A kernel declares its shapes
The demo kernel boots armed with the Task and Goal shapes, so a task or a goal seals out of the box. An adopter authors a sh:NodeShape for each type its kernel constrains, points it at the type through sh:targetClass, and loads it into the kernel's own shape graph urn:ckp:<kernel>/kernel/ck, sealed there through the governance plane.
@prefix ckp: <https://conceptkernel.org/ontology/v3.8/core#> .
@prefix sh: <http://www.w3.org/ns/shacl#> .
@prefix rdfs: <http://www.w3.org/2000/01/rdf-schema#> .
@prefix xsd: <http://www.w3.org/2001/XMLSchema#> .
# The Task shape the demo kernel is armed with at first boot.
ckp:TaskShape
a sh:NodeShape ;
sh:targetClass ckp:Task ;
sh:property [
sh:path ckp:target_kernel ;
sh:minCount 1 ;
sh:maxCount 1 ;
sh:nodeKind sh:IRI ;
] ;
sh:property [
sh:path ckp:part_of_goal ;
sh:minCount 1 ;
sh:maxCount 1 ;
sh:nodeKind sh:IRI ;
] .
# A Goal must carry a label.
ckp:GoalShape
a sh:NodeShape ;
sh:targetClass ckp:Goal ;
sh:property [
sh:path rdfs:label ;
sh:minCount 1 ;
sh:datatype xsd:string ;
] .The sh:targetClass is the binding: ckp:TaskShape governs exactly the instances typed ckp:Task, requiring every Task to name both a target_kernel and a part_of_goal as IRIs; ckp:GoalShape requires every Goal to carry an rdfs:label. The kernel's core types carry the same discipline — KernelShape, AffordanceShape, LedgerEntryShape, ProofShape at the stable core namespace https://conceptkernel.org/ontology/v3.8/core# govern the protocol's own facts, so the runtime holds itself to the identical gate it holds domain kernels to.

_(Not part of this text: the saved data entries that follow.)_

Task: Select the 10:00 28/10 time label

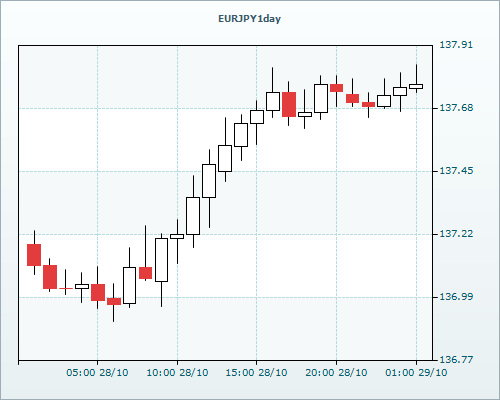Action: coord(177,373)
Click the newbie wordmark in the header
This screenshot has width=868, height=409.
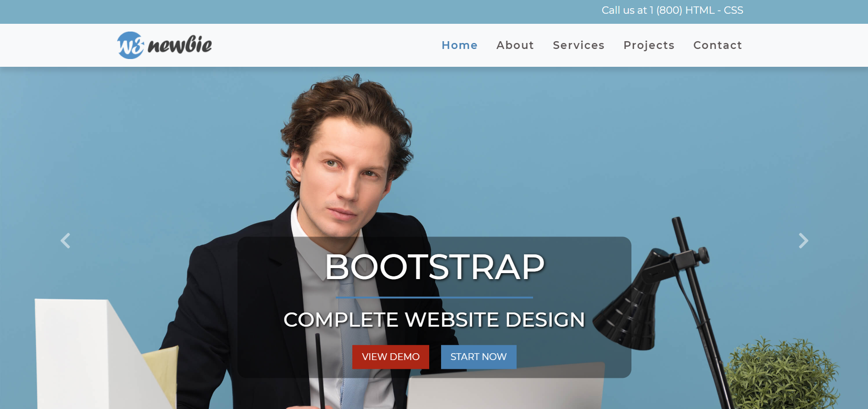pyautogui.click(x=180, y=45)
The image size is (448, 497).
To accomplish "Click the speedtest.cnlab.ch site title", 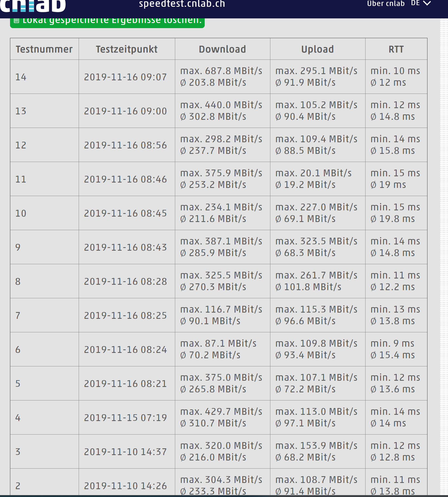I will pos(182,4).
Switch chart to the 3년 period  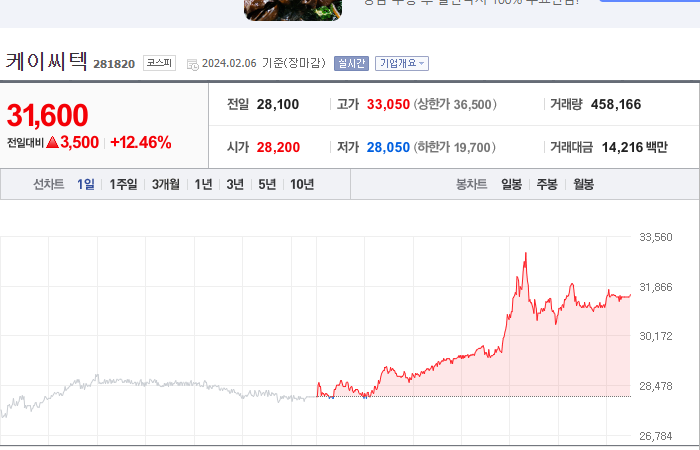[x=235, y=184]
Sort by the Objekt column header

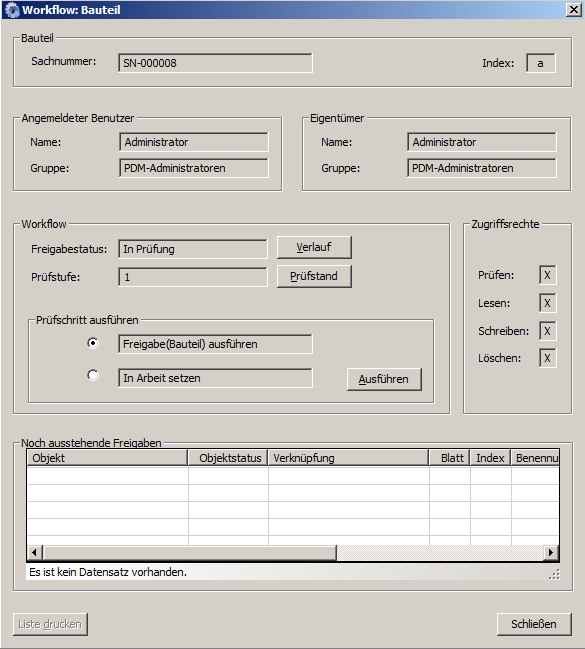pos(107,458)
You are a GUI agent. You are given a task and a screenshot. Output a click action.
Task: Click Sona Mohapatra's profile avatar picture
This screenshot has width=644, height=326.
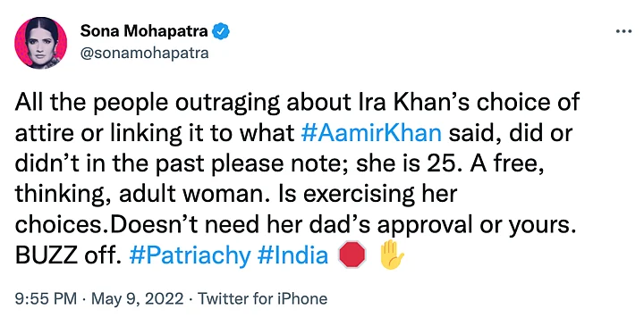click(40, 43)
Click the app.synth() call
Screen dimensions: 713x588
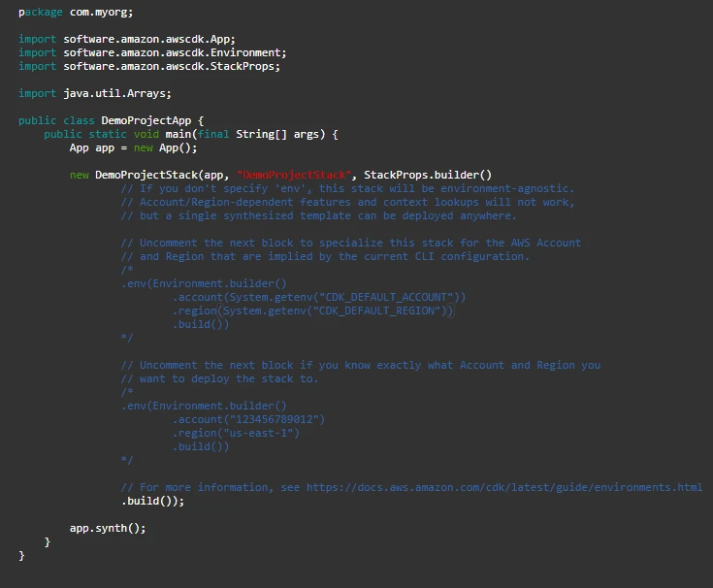[108, 528]
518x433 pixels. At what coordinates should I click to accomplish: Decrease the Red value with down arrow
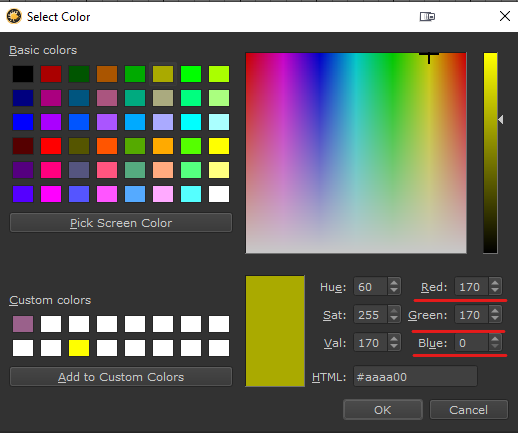(x=495, y=290)
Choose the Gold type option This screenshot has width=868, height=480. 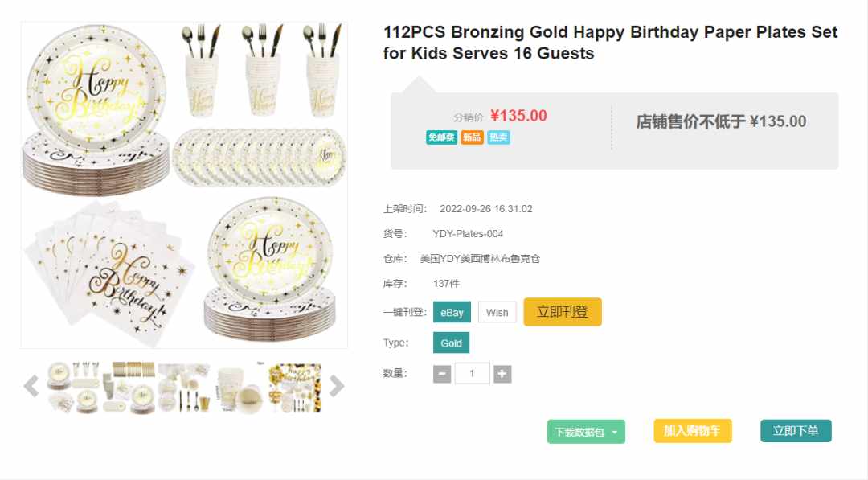451,343
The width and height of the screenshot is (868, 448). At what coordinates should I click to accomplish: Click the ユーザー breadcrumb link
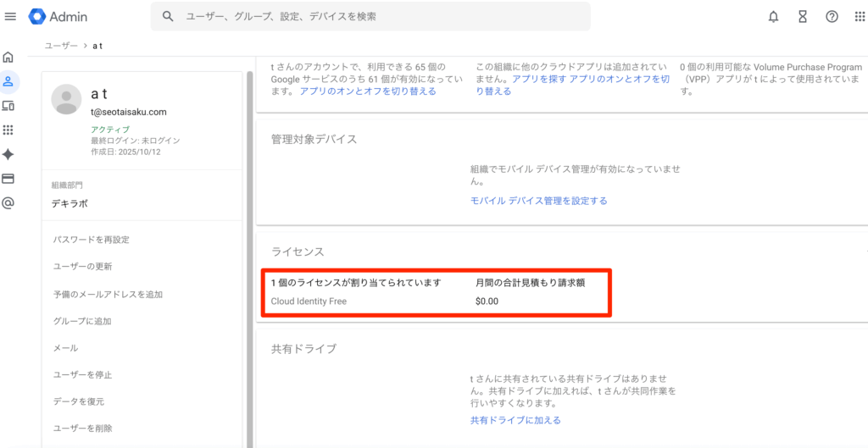point(61,46)
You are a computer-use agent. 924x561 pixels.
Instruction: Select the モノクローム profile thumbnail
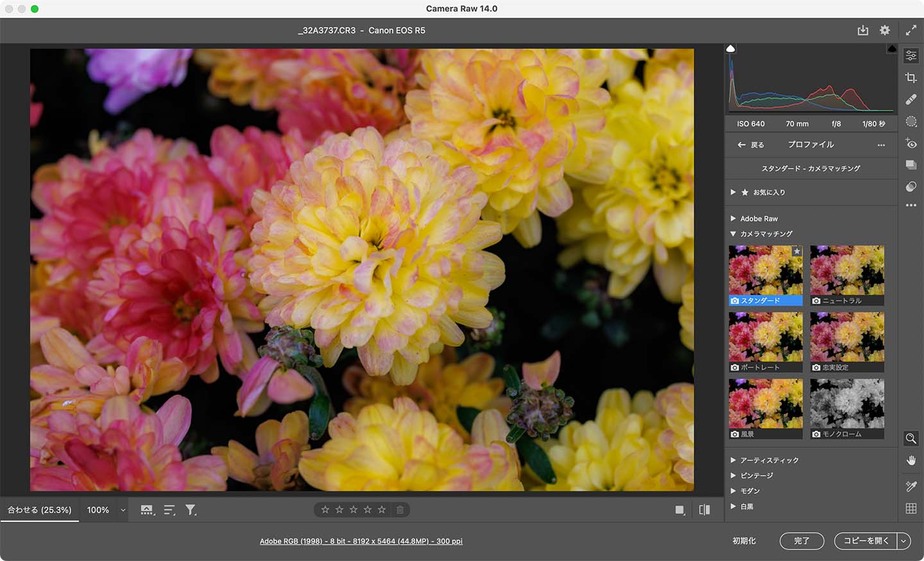click(x=847, y=404)
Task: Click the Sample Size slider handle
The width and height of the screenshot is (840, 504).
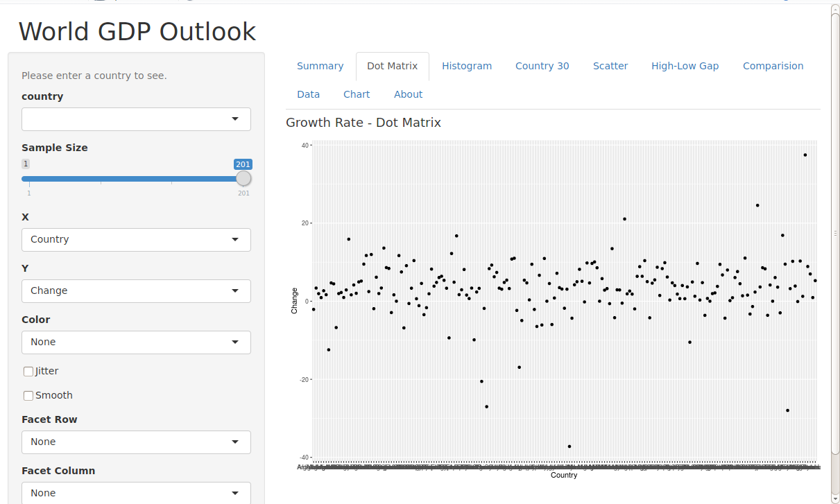Action: pos(243,179)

The seal is full W3C SHACL Core
When a participant writes an instance, the runtime projects the candidate body to RDF, resolves each field to its declared property IRI, and validates the result against the shapes that target the body's class. Only a conforming body seals. The seal enforces the full W3C SHACL Core vocabulary:
| Constraint | Declares |
|---|---|
sh:minCount / sh:maxCount | required and bounded cardinality of a property |
sh:datatype | the literal datatype (xsd:integer, xsd:string, xsd:dateTime, …) |
sh:in | a closed enumeration of admissible values |
sh:pattern | a regular expression the lexical value must match |
sh:nodeKind | whether the value is an IRI, a literal, or a blank node |
Because the seal runs the complete report, validate is the seal. The instance.validate verb runs the exact same SHACL evaluation the seal runs, so its verdict is the write's verdict:
a body that
validatereports conforming is a body the seal accepts, and a body thatvalidatereports violating is a body the seal refuses.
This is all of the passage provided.